Described as a reserved and subdued man, Ethan Frome’s bleak environment sets the stage for imposing restraints against him. Although he loves Mattie, Ethan’s feelings are clearly held back due to his surroundings. Zeena- Ethan’s wife and biggest opponent- is his greatest obstacle. Because of Zeena, Ethan felt “he was a prisoner for life, and now his one ray of light [Mattie ] was to be extinguished” (Wharton 107). Also, Zeena’s pervasive presence forces Ethan to wonder if he must “wear out all his years at the side of a bitter querulous woman” (Wharton 104). While Zeena may just be one person impacting Ethan’s craving for desire, her solitary figure can also represent society’s strict moralities. With these feelings of remorse, its is clear how big of an impact society has on Ethan’s desire for Mattie. Not only does Zeena restrict Ethan’s passion, but societal traditions also impact Ethan.

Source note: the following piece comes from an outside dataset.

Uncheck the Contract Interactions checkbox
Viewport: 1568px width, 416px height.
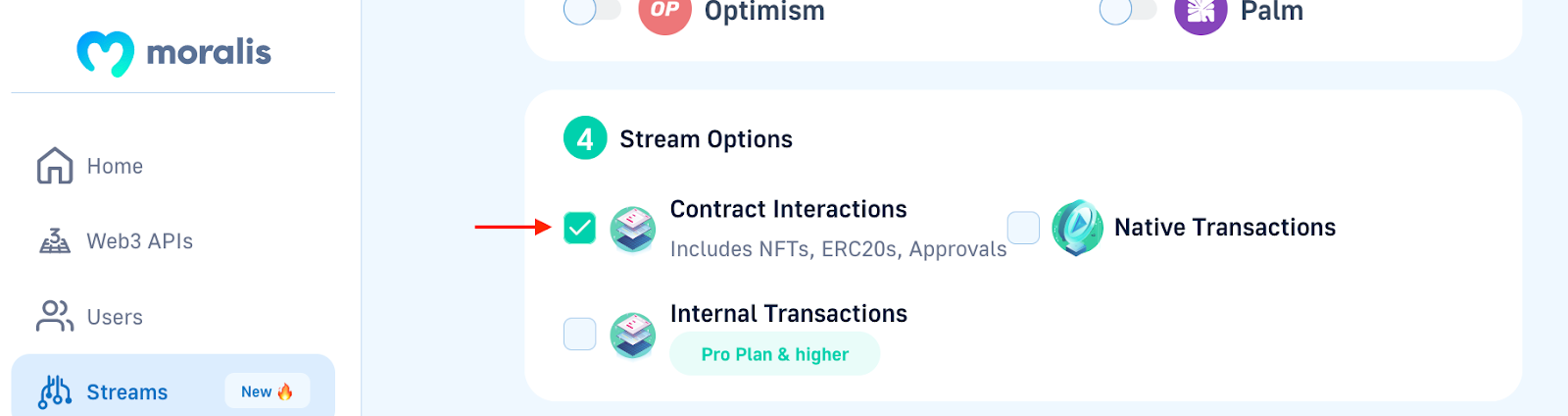pyautogui.click(x=580, y=228)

Along with Zeena’s effective limitation of Ethan’s desire, Ethan’s night alone with Mattie represents how society bears its moral weight even in the most intimate moments. The dreamlike evening Ethan and Mattie spend together is essentially permeated with the imaginary, but watchful eyes of society. Ethan felt that in the “warm lamplit room, with all its ancient implications of conformity and order, [Mattie] seemed infinitely farther away and more unapprochable” (Wharton 76). Perhaps Ethan may not have realized that society was “watching” him, but yet he clearly had an instinctive feeling of society’s restricting moralities. As their evening ends, not only does Ethan realize his desires were unattainable mentally, but even in a physical sense, Ethan “remembered that he had not even touched her hand” (Wharton 79). Combining Zeena’s imposing figure and society’s universal moralities, Ethan Frome’s desires for Mattie Silver were absolutely hindered. Not only is Ethan a victim of these restrictions against desire, but Ethan’s fellow protagonist, Newland Archer, also becomes prey to society and its morals.

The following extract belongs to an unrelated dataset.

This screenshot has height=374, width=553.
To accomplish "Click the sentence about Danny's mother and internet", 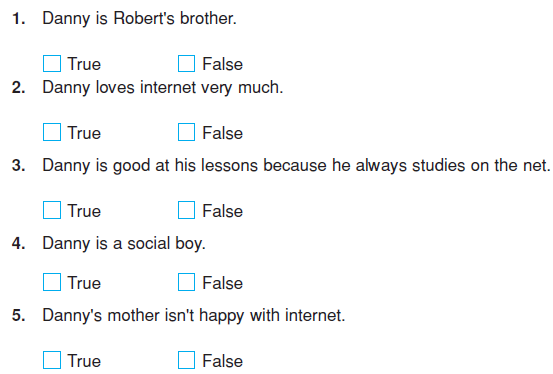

Shifting from the poor rural life of Ethan Frome to the affluent aristocrats of Newland Archer’s society- the same pattern of society’s limitations is shown. In Newland’s case, the rigid social structure of high-end New York is substantially even more threatening than Ethan’s surroundings. Also in constant criticism from society, Newland’s love for Ellen is manipulatively kept under secret, as not to arouse any suspicion from likely gossipers. When Newland and Ellen are alone at Ellen’s house, Newland finally indirectly hints at his desire for Ellen. But, exasperated by the restrains from society, Ellen hopelessly exclaims to Newland, “Isn’t it you who made me give up divorcing–give it up because you showed me how selfish and wicked it was, how one must sacrifice one’s self to preserve the dignity of marriage 2E . . and to spare one’s family the publicity, the scandal?” (Wharton 159). The only reason for this bitterness of the two lovers is New York society’s inflexible and traditional morals. Newland’s desire for Ellen seems to come to a dead end, all in fear of disfiguring the family name. Not only is his desire for Ellen halted during their young adulthood, but a senior Newland also reminisces about why he lost Ellen.

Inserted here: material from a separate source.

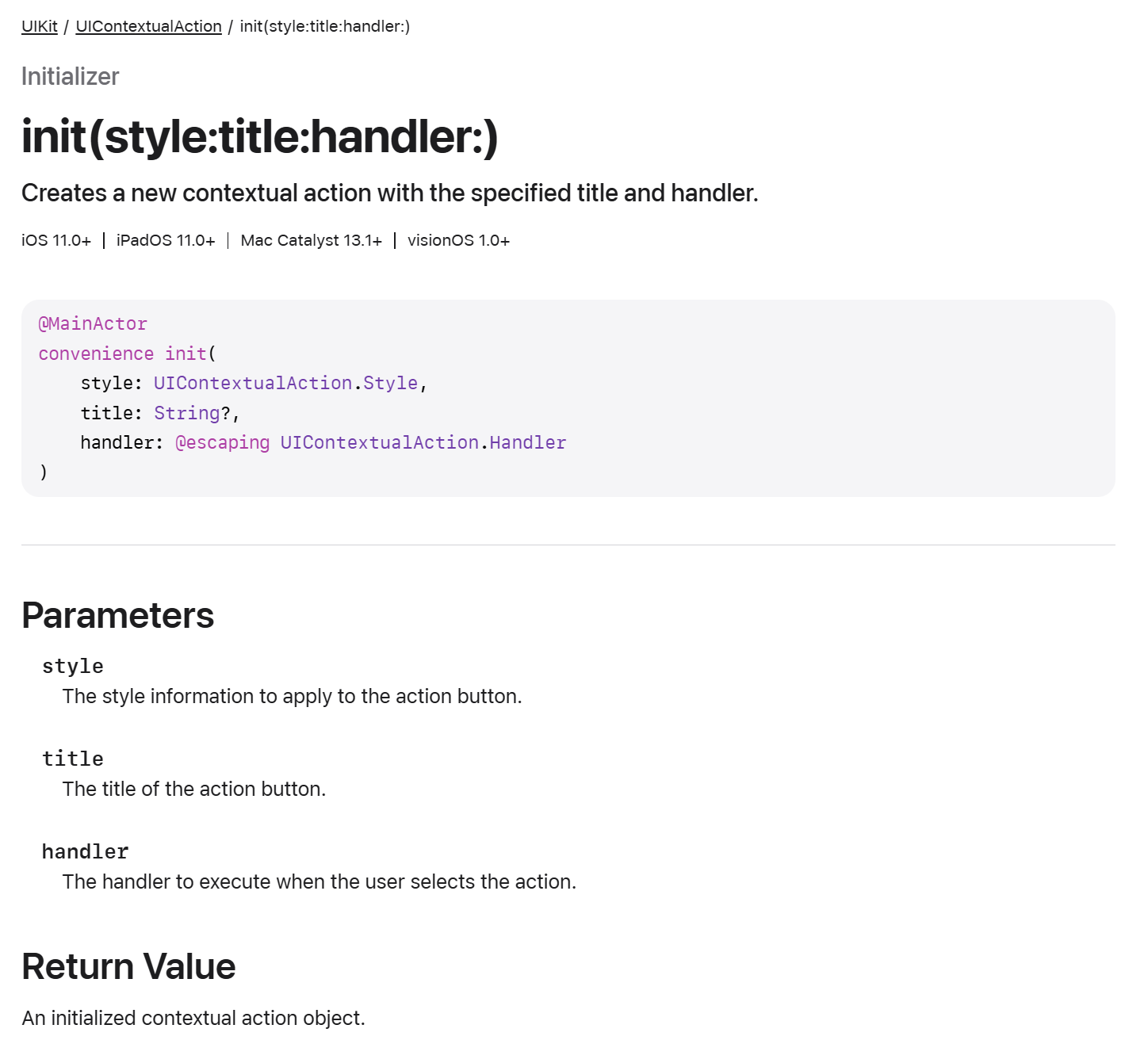Open the UIKit breadcrumb link
This screenshot has width=1148, height=1063.
point(40,26)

Looking back at his life, Newland’s memories of Ellen have slightly faded, but the threats of society’s morals are still clear as ever in his mind. Although his life with May was pleasant, Newland’s unfulfilled desire for Ellen scarred his soul. Recalling his former years, Newland knew “he had missed: the flower of life. But he thought of it now as a thing so unattainable and improbable that to have repined […]” (Wharton 294). Newland had the chance to blossom with this “flower of life” but it would be utterly impossible under society’s rules. The fact that Ellen still weighs so heavily on Newland’s conscience after so many years further substantiates society’s moral limitations. Although Newland could have chosen to be with Ellen, his time and place in society suppressed his desire for Ellen; thus showing once again how overpowering society’s restrictions were.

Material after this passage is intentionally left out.